The brambles were thicker now, tipped with sarcasm and silence and sawdust. Though she looked something like Shannon with her blue eyes and long red hair, this only made Gibbs build his walls higher still, determined not to let her in even as they kissed and talked and made love.

To her credit, Diane fought. She struggled valiantly to get through Jethro's many defences, wanting desperately to be the one to finally make her way through and awaken his sleeping heart.

When she admitted to failure less than a year later, she left without looking back, making sure to first hurt him as he had hurt her and to take as much of his money as she could get her hands on.

The next to try was Stephanie.

Having met Jethro through a case, she had the advantage of knowing firsthand just how good a man she was. Out of all of Jethro's wives, she had him married to her the quickest and spent less time trying to coax him out of his shell than she did pretending nothing was wrong.
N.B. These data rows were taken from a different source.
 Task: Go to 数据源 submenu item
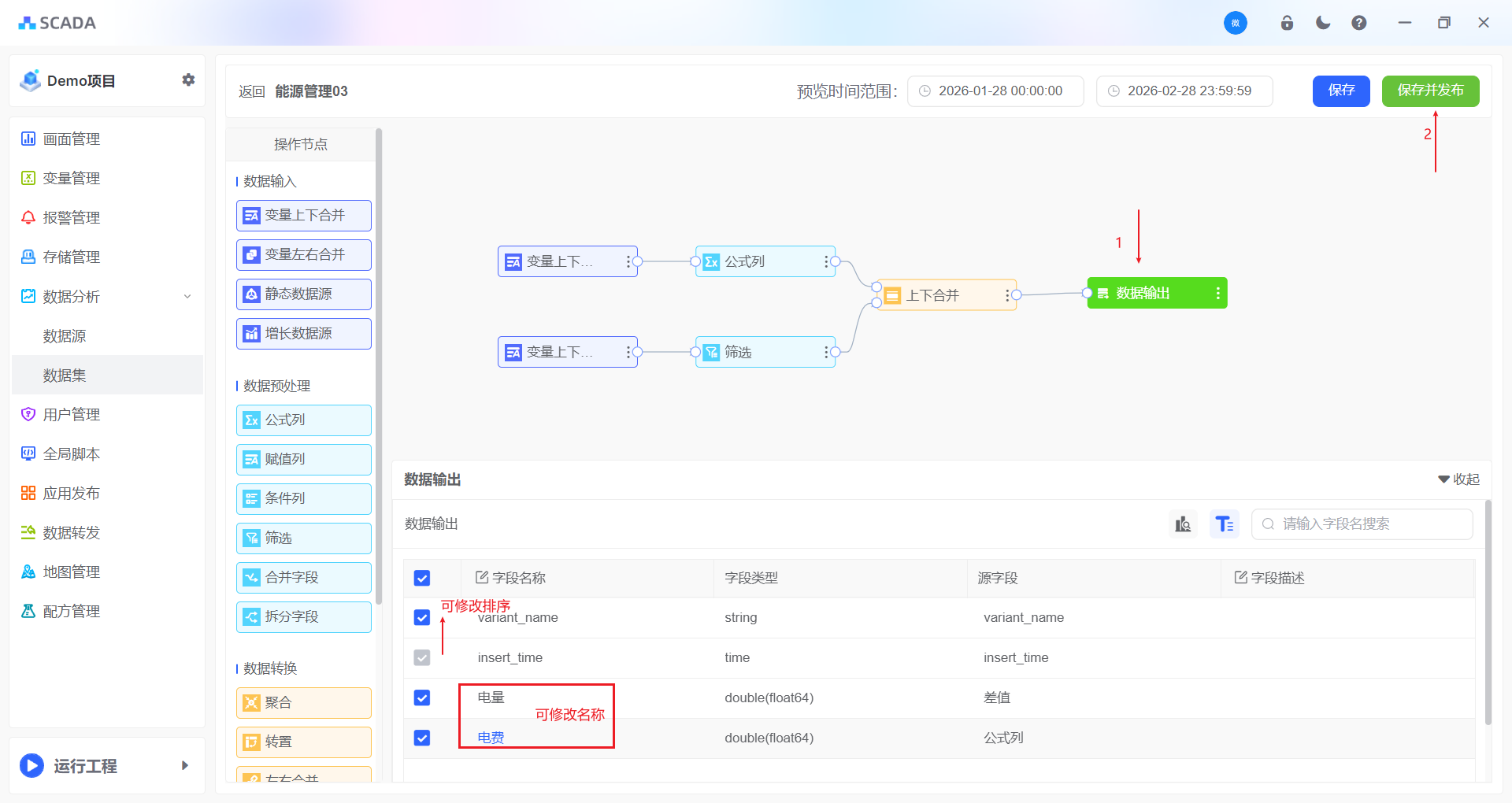coord(65,336)
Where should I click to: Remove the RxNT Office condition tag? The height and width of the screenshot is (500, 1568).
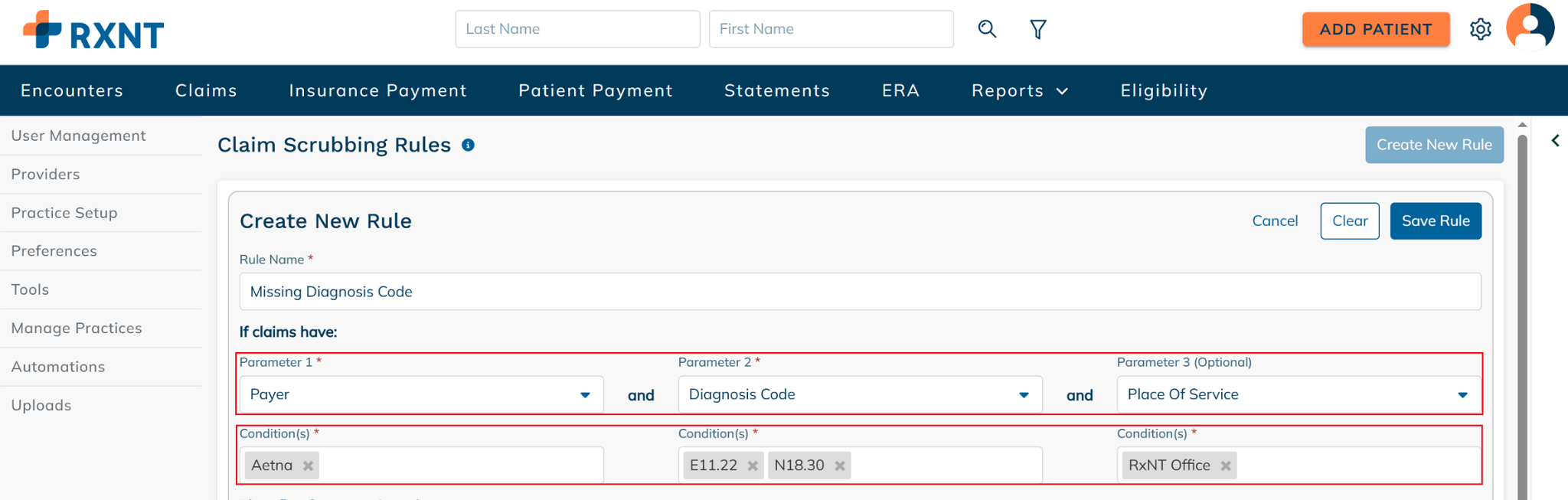1226,466
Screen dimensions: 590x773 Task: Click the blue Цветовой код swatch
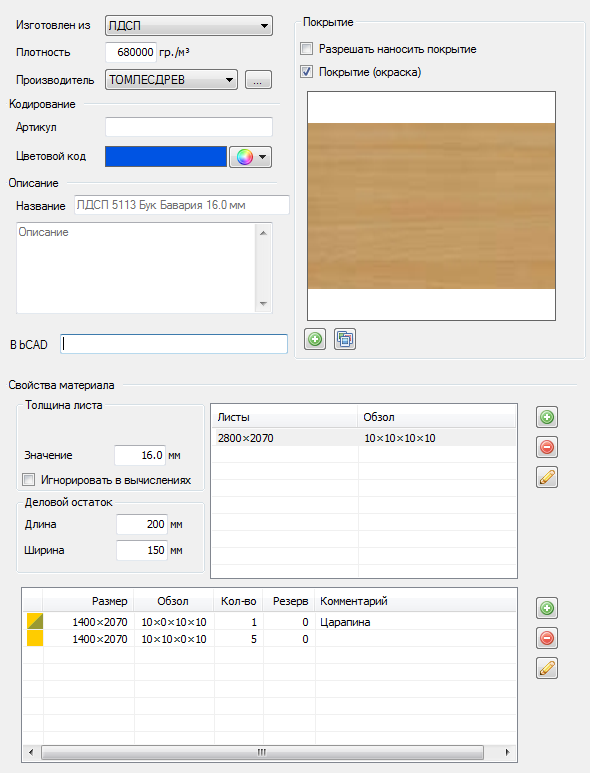coord(166,157)
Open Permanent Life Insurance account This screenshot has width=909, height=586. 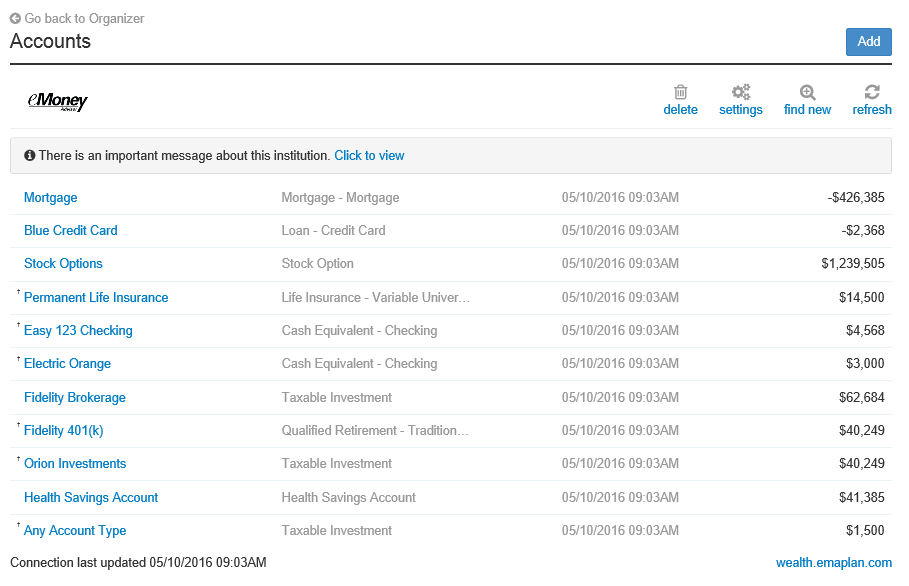(96, 298)
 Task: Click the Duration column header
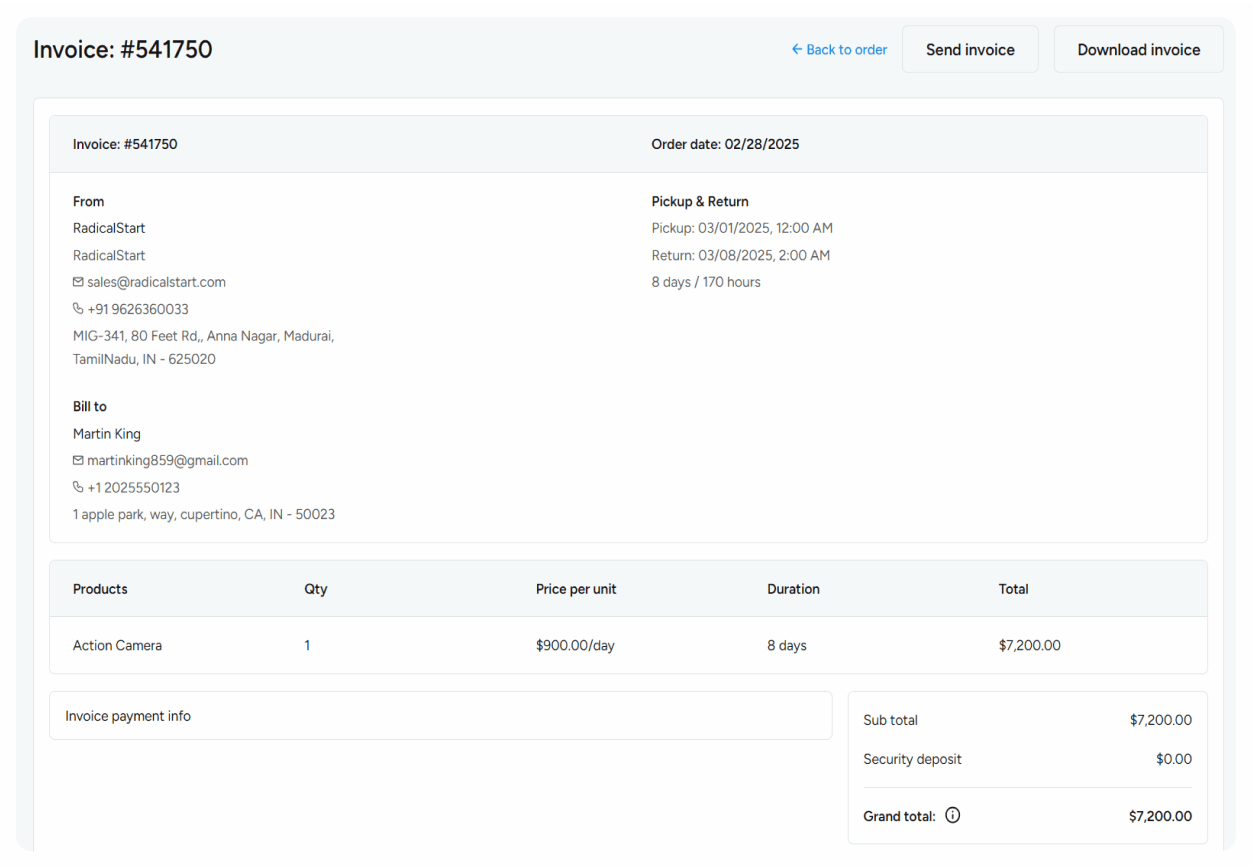pyautogui.click(x=793, y=589)
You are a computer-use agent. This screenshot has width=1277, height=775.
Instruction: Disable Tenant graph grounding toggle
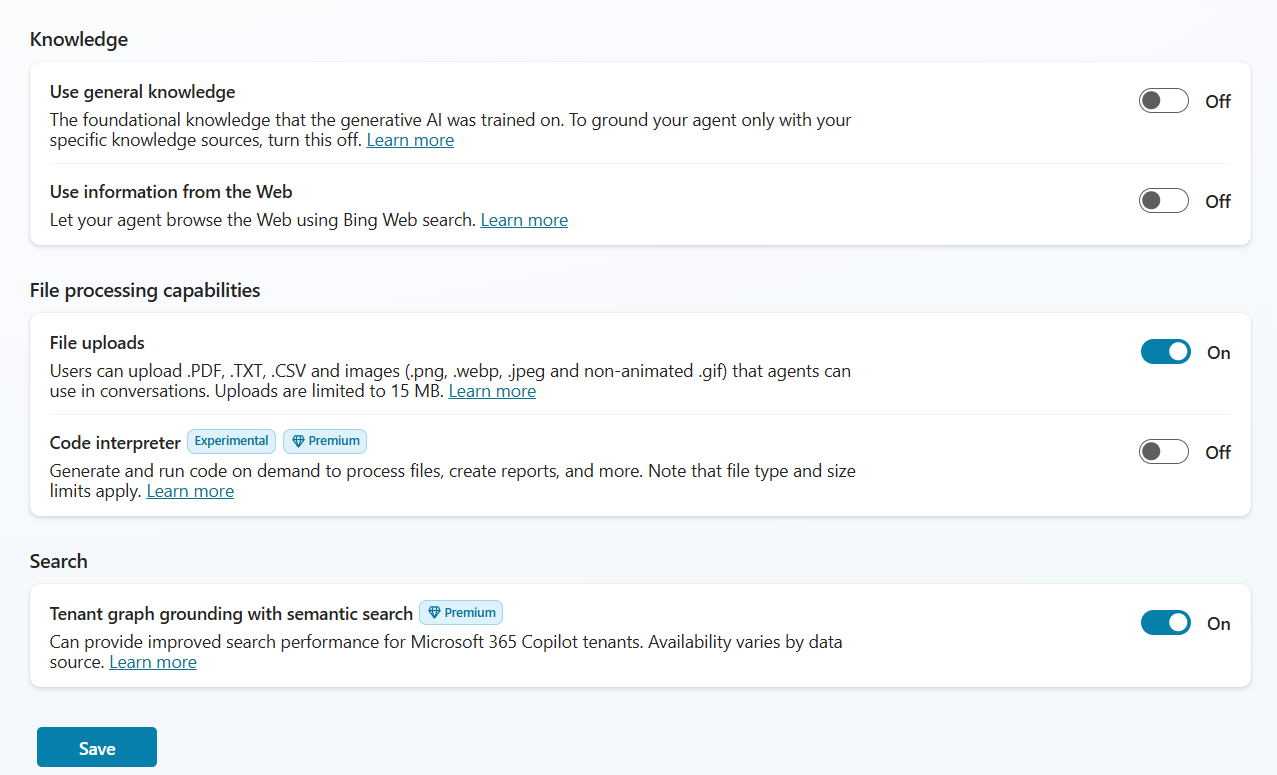(x=1165, y=623)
It was a pleasant charade and it actually worked for a while. Stephanie had even herself convinced that they were happy. That she didn't mind the long hours Jethro worked, or how he holed himself away in the basement, or the way his eyes were never quite there when they made love. Convinced that he loved her as much as she loved him.

Theirs was not a sudden breakdown –it was a gradual one. It was as if every little thing combined slowly over time so that one day Stephanie nicked herself with a knife making dinner and found herself crumpled on the ground sobbing over the wound as though it was life-threatening.

Jethro found her that way over an hour later and when he didn't immediately rush to her side Stephanie bowed her head and let the tears come as they willed.

"Did you ever love me at all?"

Jethro never answered her but his silence was answer enough. Methodically, Stephanie packed up her things and left. She was the first wife to demand nothing of him as she did so and didn't so much as curse his name as she erased her presence from his house.

It was her quiet grief, her acceptance, that made the many thorns surrounding Jethro's heart twitch uneasily and it was then, watching her leave, that Jethro swore he was done with marriage.

He still dated, still allowed women to pursue him, but anytime it got anything approaching serious Jethro would back off, distance himself, surround himself with thorns and pitfalls until even the most stubborn of women gave up and left.

Jethro couldn't bring himself to care –he had his boat, his job and his team. He wasn't happy but he was as close to being content as he was capable of being with a heart that had been sleeping for over a decade.

So that was his life and for a very long time, the briars remained undisturbed growing wild around his heart with no one daring to fight their way through –with no one caring enough to try.

Then Anthony "Call me Tony" DiNozzo breezed into his life.

The first time Tony smiled his way, all teeth and large eyes and dishevelled hair, the thorns around Jethro's heart shifted, pegging this man instantly as a threat.

But unlike all those determined women, Tony didn't chase him and didn't fight his way through the thorns surrounding Jethro. He didn't even seem inclined to try and, after working together two years without this changing, Jethro began to relax.

The first time he found Tony perched silently on the steps to his basement, that peace went right out the window.

But Tony never spoke, never intruded any further down that the fifth last step and never seemed to expect Jethro to do anything at all about his presence. Instead, and rather uncharacteristically, Tony seemed to expect nothing at all from him, merely content to sit and watch as the skeleton of wood beneath Jethro's fingers became a boat.

Jethro began to expect him, began lining Tony's Step with a towel and bringing down an extra glass or bottle of beer.

When Tony missed a day, Jethro spent hours driven to distraction by the empty staircase, jumping expectantly at every creak that sounded and talking himself in and out of calling Tony a dozen times every hour.

When he returned the next day as though he hadn't worried Jethro silly, Jethro was filled with an anger that wasn't entirely righteous.

"Where were you?"

The words were out before Jethro could pull them back. Tony knew him well enough to know that his calm tone meant trouble but, to his credit, he didn't so much as flinch.

"I had a funeral to attend," Tony answered, leaning against the banister and watching Jethro with eyes as soft as midnight, "His name was Jason and he was my friend."

Jethro relaxed slightly, telling himself that he wasn't at all effected by how lost Tony looked, how small.

"Tell me about him."

And Tony did. He spoke softly but continuously, somehow working his voice into a tempo that complimented Jethro's woodwork so that the two sounds became a harmony.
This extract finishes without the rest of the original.